Il vice ministro Basuni afferma che il ministero prova a cambiare l’attitudine della gente nel crescere ed allevare i bambini.
“Possiamo risolvere questo problema solo andando alla fonte e promuovere buone abitudini genitoriali, creando anche delle città amiche per i bambini.”
Ci sono sessante città indonesiane che provano a raggiungere lo status di “amico dei bambini” andando incontro al soddisfacimento dei criteri posti dalla Convenzione dell’ONU sui diritti del Fanciullo ratificata dall’Indonesia. Le città devono provare ovviamente il loro impegno nel realizzare questi obiettivi.
Il ministero ha anche introdotto un’associazione di imprese amiche dei bambini, tra le quali ci sono sei grandi compagnie, che si sono dichiarate d’accordo nel mettere i bambini al centro dei loro programmi sociali di impresa.
Resta comunque mai affrontato il problema delle ragioni per cui gli abusi restano così poco denunciati. Lo scorso febbraio un ragazzo di 18 anni è stato condannato a cinque anni di prigione per aver violentato la sua ragazza, ma è solo un caso eccezionale.
Nei media locali, le vittime di abusi, le loro famiglie e sostenitori hanno parlato di minacce e di intimidazioni da parte di amici, di membri delle famiglie e persino dei vicini dei presunti accusati, che hanno fatto pressioni affinché i testimoni ritirassero la propria testimonianza, mentre la polizia è stata spesso definita insensibile e abulica.
Il portavoce della polizia Rikwanto ha detto che i casi di violenza sui bambini sono talvolta difficili da accertare per la difficoltà di stabilire la prova della violenza.
“E’ necessario convincere i testimoni a farsi avanti e assicurare di avere prove scientifiche e fisiche sufficienti della violenza.

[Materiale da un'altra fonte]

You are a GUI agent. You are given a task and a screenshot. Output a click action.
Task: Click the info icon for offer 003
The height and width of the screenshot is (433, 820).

Talvolta questo rallenta il progresso dei casi”
In aggiunta, la legge del 2004 sull’autonomia regionale ha trasferito al governo locale i poteri per maneggiare i servizi fondamentali come la salute, istruzione, infrastrutture e sicurezza.
Basuni ha riconosciuto che la protezione del fanciullo è una priorità bassa per i rappresentanti locali, ed allo stesso tempo egli prova ad incontrare i capi distretto per far capire la necessità di dare maggiore priorità alle istanze dei bambini e ai loro diritti.
Mentre a parole quelli consultati si sono detti d’accordo in teoria, in realtà essi poi affermano che hanno dei bilanci locali già troppo consunti per poter fare qualcosa.